Prayer for the French Republic was selected by Huntington artistic director Loretta Greco as the first production of her debut season. Greco, who comes to Boston by way of San Francisco’s Magic Theatre and is directing the show, says it’s fitting that the production’s youngest cast member and its oldest should play the same role.
“Joshua has written a beautiful and insightful harmony at each end of the spectrum for this character,” she says, “and I would be hard-pressed to think of a more perfectly suited pair than Will and Jesse to inhabit Pierre.” In view of both actors’ portrayal of a Holocaust survivor, she directed the play not as a sob story or a spectacle of atrocities, but with Pierre as a fully-realized human being, not a faceless victim or a tally mark.
“Our director has been encouraging me to be present and [know] that I can’t play the past, only this moment, which has been the hardest part for me,” Kodama says. “This play is about people moving forward and putting one foot in front of the other, which I find so miraculous.”

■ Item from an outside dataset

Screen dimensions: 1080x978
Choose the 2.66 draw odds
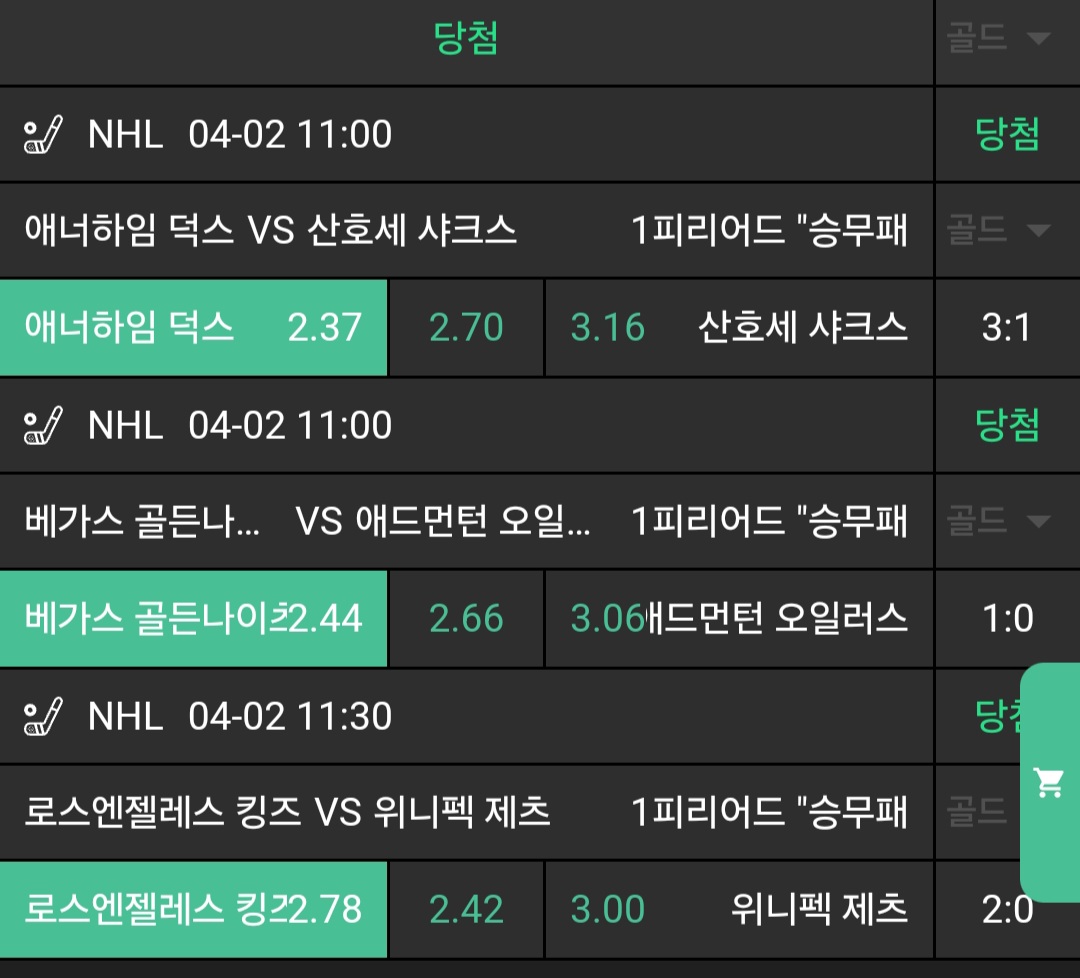coord(466,619)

This is Kodama’s first production with a professional theater company. During the show’s previews, he missed the first week of his College of Fine Arts classes, but now that performances are in full swing, he attends classes during the day and arrives at the Huntington for call time.
“Working on this play has been the best acting education I’ve gotten,” he says. “I’ve learned so much from everyone. When I watched Will for the first time at the table read, he just held his own space and has such a presence, which is awesome to watch.”
Lyman and Kodama aren’t the only Terriers with ties to the production: Talia Sulla (CFA’23) plays the Salomon family’s American cousin Molly, joined by Tony Award–winning lighting designer Christopher Akerlind (CFA’85); Understudies Zach Kelley (CFA’22) and Fady Demian (CFA’23) round out the production’s BU representation.
Lyman, recalling his own formative years in the theater (his first role at the Huntington was as a member of the stage crew for a 1966 production of Richard III) has some hard-won advice for Kodama. “A lot of graduates are just anxious to pop off to New York, but people who stay in Boston find that they can actually work,” he says. “It’s a great place for a young actor who just wants to work and wants to get experience and wants to learn his craft.”
Both actors say that the play’s themes—of uncertainty in the face of a changing world, of the unity and fissures created by religion—are universal, and all too relevant.
Prayer for the French Republic “talks a lot about hate, about the danger that is posed by hatred in society—it seems to me that hate has been given a whole new lease on life,” Lyman says.
But the drama also reveals the myriad ways individuals respond to hate. Each member of the extended Salomon family, from great-great-grandmother to great-great-grandson and those in between, is forced to decide what perseverance looks like: Should we be bold or cautious? Do we splinter apart or close ranks? Do we run or do we fight?
“In this play you see a lot of different perspectives on hate that are all very valid and very human,” Kodama says. “What’s really powerful is that this play explores a lot of people who choose to respond with love and not out of fear, which isn’t easy.”